Post-liberation, while Ahmed bhai was given an important role close to the president [Mandela became South Africa’s first black president in 1994], his innate modesty and sense of self-respect inhibited him from the kind of rush that was taking place among others who came out of Robben Island. Everybody wanted a piece of the cake; the distribution of loaves and fish after the arrival of the new government was notorious for its crudity. Ahmed bhai kept himself away from all that.

Ahmed chai and Barbara Hogan, his partner and a practising lawyer, became good friends of my husband Lakshmi [LC Jain, who was the Indian High Commissioner to South Africa in the last year of Mandela’s presidency in 1999] and me when we were in South Africa. He was the one who was to take us to Robben Island, he was the one who introduced us to other great freedom fighters and people from the Indian community who had enabled the freedom struggle. We met Ismail Meer, Mandela’s lawyer, again an Indian, and his wife Fatima Meer, who was equally important in Mandela’s life as she was close to Winnie [Mandela’s wife] and was godmother to her children.

SUPPLIED INFORMATION.
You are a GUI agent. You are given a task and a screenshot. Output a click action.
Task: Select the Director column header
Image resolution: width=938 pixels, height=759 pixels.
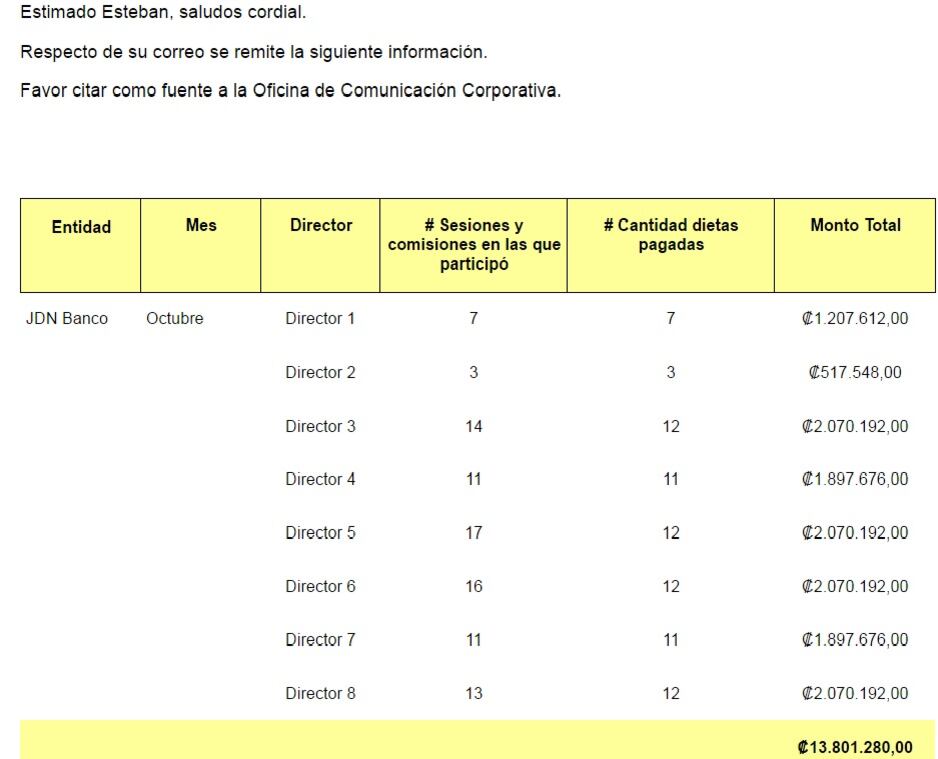(321, 226)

TO DO.
a: Answer these about the passage on Ahmed bhai:
(i) In what year did Mandela become South Africa's first black president?
(ii) Who is named as Ahmed bhai's partner, and what was her profession?
(iii) To whose children was Fatima Meer godmother?
b: Carry on the passage about Ahmed bhai, starting after its final sentence.

RESULTS.
a:
(i) 1994
(ii) Barbara Hogan, a practising lawyer
(iii) Winnie Mandela's children

b:
The decline of the African National Congress, the kind of crudity and dog fights that have been taking place for almost all of the last 17 years, that is since Mandela retired from the presidency (in June 1999), hurt people like Ahmed bhai deeply. There was nothing else he would discuss when we met. But one thing that seems to have given them a kind of solace, bitter as it was, was when Lakshmi and I described how the Indian National Congress had blemished itself in ways very similar to how the African National Congress was blemishing itself. The fight for loaves and fish and the undermining of chosen leaders. The breakdown of the political ethic that was happening in the African National Congress was no different from what happened to the Congress party over the decades.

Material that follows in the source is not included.